Stored data entries:
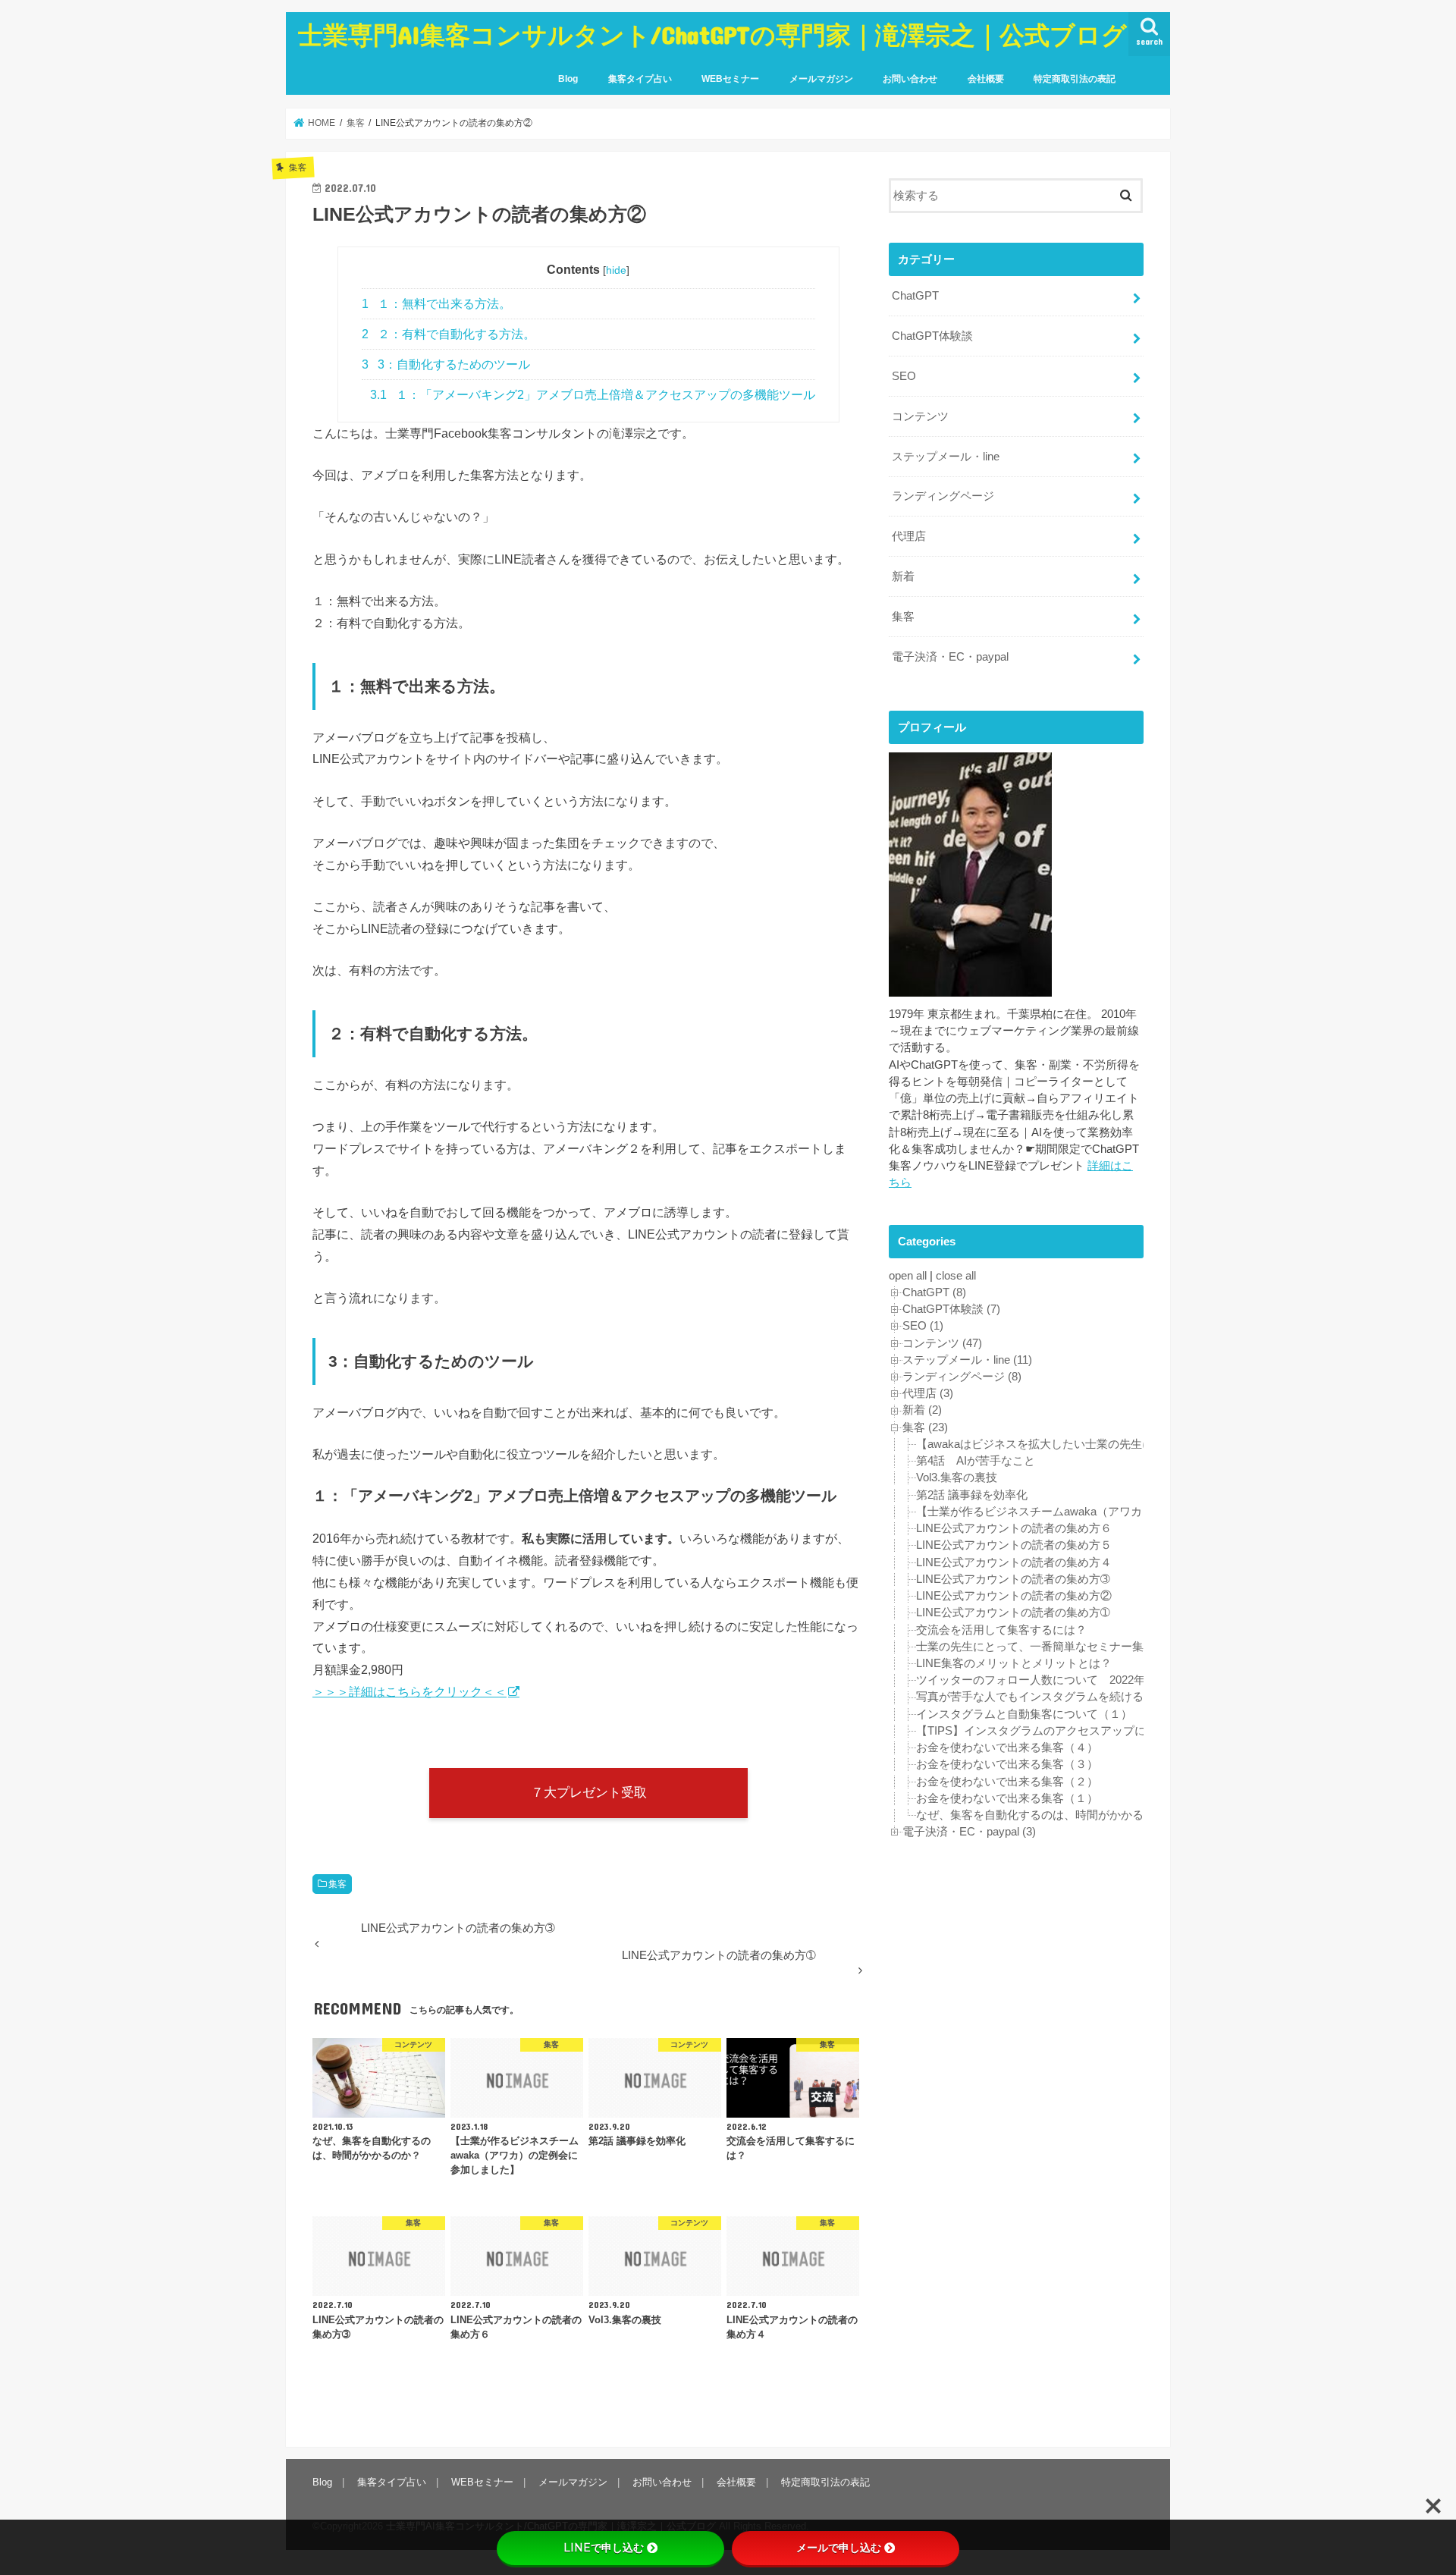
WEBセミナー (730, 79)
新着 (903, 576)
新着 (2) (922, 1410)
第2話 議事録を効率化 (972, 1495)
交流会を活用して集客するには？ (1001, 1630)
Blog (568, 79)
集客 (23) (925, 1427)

**WHAT YOU WILL DO:** Each entry should be set down exactly, pictures excluded.

**RESULT OF THE TASK:**
WEBセミナー (730, 79)
新着 (903, 576)
新着 (2) (922, 1410)
第2話 議事録を効率化 (972, 1495)
交流会を活用して集客するには？ (1001, 1630)
Blog (568, 79)
集客 (23) (925, 1427)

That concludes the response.